▶ What this task involves: Reproduce the passage about the proposed foster care and adoption rule word for word, between "The proposal would" and "and transgender families.", inclusive.

A proposed rule by the Trump administration would allow foster care and adoption agencies to deny their services to LGBT families on faith-based grounds.
The proposal would have “enormous” effects and touch the lives of a large number of people, said Denise Brogan-Kator, chief policy officer at Family Equality, an advocacy organization for lesbian, gay, bisexual and transgender families.
The Department of Health and Human Services on Friday released the proposed rule, which would roll back a 2016 discrimination regulation instituted by the administration of President Barack Obama that included sexual orientation and gender identity as protected classes.
Any organization — including foster care and adoption agencies or other entities that get department funding — is “now free to discriminate” if it wants to, Brogan-Kator said.
The rule could be published in the Federal Register as early as Monday, followed by a 30-day comment period. After that, the rule will become final.
Critics, such as Brogan-Kator, said the rule would allow organizations to place their personal religious beliefs above the needs of children in their care, but the administration countered that it was not preventing LGBT people from adopting.

▶ Records shown:
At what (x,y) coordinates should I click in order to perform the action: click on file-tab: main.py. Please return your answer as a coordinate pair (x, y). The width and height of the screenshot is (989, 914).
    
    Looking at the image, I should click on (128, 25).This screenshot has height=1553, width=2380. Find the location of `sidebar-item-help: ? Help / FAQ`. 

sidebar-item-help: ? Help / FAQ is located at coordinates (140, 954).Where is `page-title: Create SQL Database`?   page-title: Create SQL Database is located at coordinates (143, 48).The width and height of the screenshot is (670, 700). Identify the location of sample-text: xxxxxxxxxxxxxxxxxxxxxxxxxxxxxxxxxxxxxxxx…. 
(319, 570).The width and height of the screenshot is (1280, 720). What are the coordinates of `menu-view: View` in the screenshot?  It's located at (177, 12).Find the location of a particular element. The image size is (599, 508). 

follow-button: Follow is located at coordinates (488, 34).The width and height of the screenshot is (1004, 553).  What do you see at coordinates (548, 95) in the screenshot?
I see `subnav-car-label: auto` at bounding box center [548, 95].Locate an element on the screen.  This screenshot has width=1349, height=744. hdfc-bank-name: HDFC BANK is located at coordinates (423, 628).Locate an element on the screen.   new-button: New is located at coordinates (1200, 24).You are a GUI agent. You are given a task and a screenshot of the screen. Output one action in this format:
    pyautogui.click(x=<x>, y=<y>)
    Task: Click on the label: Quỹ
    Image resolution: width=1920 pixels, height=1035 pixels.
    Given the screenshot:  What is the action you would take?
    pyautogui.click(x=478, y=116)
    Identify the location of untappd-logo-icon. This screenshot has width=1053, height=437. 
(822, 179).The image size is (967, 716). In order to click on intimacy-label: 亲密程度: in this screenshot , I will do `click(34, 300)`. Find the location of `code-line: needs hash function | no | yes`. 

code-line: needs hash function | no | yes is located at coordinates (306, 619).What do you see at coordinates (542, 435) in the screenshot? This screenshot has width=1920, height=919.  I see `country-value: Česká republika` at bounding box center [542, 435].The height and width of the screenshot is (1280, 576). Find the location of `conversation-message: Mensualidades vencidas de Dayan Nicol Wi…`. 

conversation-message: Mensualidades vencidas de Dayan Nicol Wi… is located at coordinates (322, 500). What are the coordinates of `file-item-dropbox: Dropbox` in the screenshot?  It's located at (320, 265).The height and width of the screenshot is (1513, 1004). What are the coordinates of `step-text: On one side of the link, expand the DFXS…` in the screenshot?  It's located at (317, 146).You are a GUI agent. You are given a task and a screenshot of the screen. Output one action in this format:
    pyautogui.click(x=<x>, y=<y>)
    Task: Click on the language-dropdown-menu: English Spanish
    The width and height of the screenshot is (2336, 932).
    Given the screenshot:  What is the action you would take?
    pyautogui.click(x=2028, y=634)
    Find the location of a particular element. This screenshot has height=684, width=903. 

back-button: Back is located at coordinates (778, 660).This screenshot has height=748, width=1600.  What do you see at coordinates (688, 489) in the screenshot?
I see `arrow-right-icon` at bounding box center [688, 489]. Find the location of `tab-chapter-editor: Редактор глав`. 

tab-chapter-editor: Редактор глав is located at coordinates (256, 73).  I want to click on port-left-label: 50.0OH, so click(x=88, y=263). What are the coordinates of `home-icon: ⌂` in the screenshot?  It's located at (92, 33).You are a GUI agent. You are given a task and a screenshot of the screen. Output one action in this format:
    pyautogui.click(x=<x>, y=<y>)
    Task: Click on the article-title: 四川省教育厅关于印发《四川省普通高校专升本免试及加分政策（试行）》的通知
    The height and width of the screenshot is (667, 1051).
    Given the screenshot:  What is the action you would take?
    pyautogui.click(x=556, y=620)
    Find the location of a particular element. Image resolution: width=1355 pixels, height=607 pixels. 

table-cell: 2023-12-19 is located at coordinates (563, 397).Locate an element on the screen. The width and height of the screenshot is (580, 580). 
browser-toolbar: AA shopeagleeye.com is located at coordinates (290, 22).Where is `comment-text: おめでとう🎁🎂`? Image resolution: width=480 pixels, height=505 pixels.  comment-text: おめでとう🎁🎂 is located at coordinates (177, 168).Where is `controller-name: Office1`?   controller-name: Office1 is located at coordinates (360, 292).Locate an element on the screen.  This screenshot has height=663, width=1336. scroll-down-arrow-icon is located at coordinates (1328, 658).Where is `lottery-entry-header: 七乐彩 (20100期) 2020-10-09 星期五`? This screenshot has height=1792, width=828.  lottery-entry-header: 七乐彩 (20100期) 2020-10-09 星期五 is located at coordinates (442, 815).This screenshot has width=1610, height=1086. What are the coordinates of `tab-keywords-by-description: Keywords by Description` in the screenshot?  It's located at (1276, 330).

▶ Response to this task:
The proposal would have “enormous” effects and touch the lives of a large number of people, said Denise Brogan-Kator, chief policy officer at Family Equality, an advocacy organization for lesbian, gay, bisexual and transgender families.